A drawing of a bag with spearheads.

One Bag of Miscellaneous Spearheads and Sticks, 2009
Gala Porras-Kim
Graphite on Cotton Paper
11.25 x 8.25 inches
Courtesy of Commonwealth and Council
Location: Social Sciences Building, Second Floor

Gala Porras-Kim's work questions how knowledge is acquired and tests the potential of the art object to function as an epistemological tool outside of its traditional historical context. The work comes from a research-based practice that questions how intangible things; sounds, language and history, have been represented through different methodologies such as linguistics and conservation. The artist speculates on the possible narratives of the objects, the potential stories of fragments that reintroduce the exhibition to the current modes of representation. Its condition as such is understood and processed as part of a logic in which the artistic gesture of reformulation gives new life to the narrative of objects that would otherwise be lost in history; it considers the limits of museum practices through the strategies of contemporary art and allows materials to move from their locations in drawers and vaults to a new logic of exhibition and cataloging. For her installation in the Made in LA biennial at the UCLA Hammer Museum - an assembly of drawings, sculptures, and display mechanisms - Porras-Kim partnered with the Fowler Museum. She worked with the Fowler’s staff to select objects within the museum’s collection that are unidentified - lacking generally understood indicators of provenance and history such as date, medium, or site of origin - and has proposed hypothetical complete forms for these fragments. Her proposals, in the form of new objects, are singular suggestions for objects whose possibilities for interpretation are infinite. Speculating on the potential histories of these shards, pottery fragments, and pieces of material, Porras-Kim reintroduced the forms to present-day modes of representation. Their status as such is understood and processed by her as part of a contemporary logic, in which the artistic gesture of reframing and redrawing breathes new life into the potential narratives of objects that would otherwise be lost to history. Through a series of approaches that imbue materials with little to no cultural value as such with new meaning, Porras-Kim considers the limits of museological practices through the strategies of contemporary art, enabling the materials to move from their locations in drawers and vaults to a new logic of exhibition and display.

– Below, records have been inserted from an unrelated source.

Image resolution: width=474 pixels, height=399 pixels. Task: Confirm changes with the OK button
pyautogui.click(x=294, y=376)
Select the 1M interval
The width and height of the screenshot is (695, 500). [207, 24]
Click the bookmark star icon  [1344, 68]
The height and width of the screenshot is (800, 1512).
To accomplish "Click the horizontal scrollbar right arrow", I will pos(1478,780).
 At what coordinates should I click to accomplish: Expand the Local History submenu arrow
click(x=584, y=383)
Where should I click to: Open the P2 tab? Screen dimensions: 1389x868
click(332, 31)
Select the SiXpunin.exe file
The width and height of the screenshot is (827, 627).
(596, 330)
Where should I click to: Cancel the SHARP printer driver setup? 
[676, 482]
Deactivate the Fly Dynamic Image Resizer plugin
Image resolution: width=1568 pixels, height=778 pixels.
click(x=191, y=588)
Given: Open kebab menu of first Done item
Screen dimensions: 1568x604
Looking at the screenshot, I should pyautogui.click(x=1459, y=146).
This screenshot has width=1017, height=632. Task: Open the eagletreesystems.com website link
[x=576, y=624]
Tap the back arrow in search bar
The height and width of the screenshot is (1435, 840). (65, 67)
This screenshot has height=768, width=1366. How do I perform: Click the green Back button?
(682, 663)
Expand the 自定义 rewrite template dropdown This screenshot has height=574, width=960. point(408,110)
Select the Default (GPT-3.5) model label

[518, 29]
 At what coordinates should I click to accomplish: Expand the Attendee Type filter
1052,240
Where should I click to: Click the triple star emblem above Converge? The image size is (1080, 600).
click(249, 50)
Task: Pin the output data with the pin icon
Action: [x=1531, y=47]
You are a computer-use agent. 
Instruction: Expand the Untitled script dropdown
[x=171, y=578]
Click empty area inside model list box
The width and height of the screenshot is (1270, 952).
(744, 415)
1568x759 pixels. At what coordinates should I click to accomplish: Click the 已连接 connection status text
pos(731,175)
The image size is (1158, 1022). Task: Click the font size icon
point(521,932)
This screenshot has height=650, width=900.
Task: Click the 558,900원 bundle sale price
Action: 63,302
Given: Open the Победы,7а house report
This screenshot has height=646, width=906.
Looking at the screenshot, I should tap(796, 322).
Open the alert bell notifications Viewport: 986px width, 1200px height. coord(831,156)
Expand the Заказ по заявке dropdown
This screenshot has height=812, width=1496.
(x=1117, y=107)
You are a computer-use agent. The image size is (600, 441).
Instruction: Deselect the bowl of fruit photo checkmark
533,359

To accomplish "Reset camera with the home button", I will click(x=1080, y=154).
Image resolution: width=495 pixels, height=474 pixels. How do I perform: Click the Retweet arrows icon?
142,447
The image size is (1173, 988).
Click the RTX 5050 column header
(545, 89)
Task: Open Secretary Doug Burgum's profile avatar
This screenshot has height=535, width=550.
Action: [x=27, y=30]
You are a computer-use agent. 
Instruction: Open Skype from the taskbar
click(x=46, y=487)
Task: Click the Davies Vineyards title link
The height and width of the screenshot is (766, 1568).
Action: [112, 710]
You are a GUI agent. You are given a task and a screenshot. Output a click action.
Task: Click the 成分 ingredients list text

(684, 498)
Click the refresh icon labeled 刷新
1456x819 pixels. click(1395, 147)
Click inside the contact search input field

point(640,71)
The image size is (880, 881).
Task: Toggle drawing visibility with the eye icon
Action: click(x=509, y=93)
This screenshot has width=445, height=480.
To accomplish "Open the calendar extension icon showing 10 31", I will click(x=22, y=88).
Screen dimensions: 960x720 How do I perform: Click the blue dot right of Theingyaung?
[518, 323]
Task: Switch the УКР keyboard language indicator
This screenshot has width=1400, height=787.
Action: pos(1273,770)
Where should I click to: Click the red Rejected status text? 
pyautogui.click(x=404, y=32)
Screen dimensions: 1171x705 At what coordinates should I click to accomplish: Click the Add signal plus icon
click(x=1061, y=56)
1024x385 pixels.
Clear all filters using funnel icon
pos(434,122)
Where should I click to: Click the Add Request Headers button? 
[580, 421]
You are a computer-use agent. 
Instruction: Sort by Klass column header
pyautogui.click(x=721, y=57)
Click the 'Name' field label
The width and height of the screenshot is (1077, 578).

Gala Porras-Kim received an MFA from the California Institute of the Arts and an MA in Latin American Studies from the University of California, Los Angeles. She has had solo exhibitions at the Headlands Center for the Arts, Sausalito (2018); LABOR, Mexico City, Mexico (2017); 18th Street Arts Center, Santa Monica (2013); FOXRIVER, Singapore, Singapore (2010); and Dobaebacsa, Seoul, South Korea (2010). Selected group exhibitions include Tina Kim Gallery, New York (2018); FRAC Pays de la Loire, Carquefou, France; Hab Galerie, Nantes, France; Seoul Museum of Art, Seoul, South Korea (2017); Serpentine Gallery, London, UK (2017); Los Angeles County Museum of Art (2017); Hammer Museum, Los Angeles (2016); Triangle France, Marseilles, France (2015); and La Central, Bogotá, Colombia (2011). Porras-Kim is the recipient of the Artadia Award (2017), the Rema Hort Mann Foundation grant (2017), Joan Mitchell Foundation Award (2016), Creative Capital grant (2015), Tiffany Foundation Award in 2015, and the California Community Foundation Fellowship (2013). Her work will be shown at the 2019 Whitney and Ural Biennials, and she was shortlisted for the Future Generation Art Prize 2019.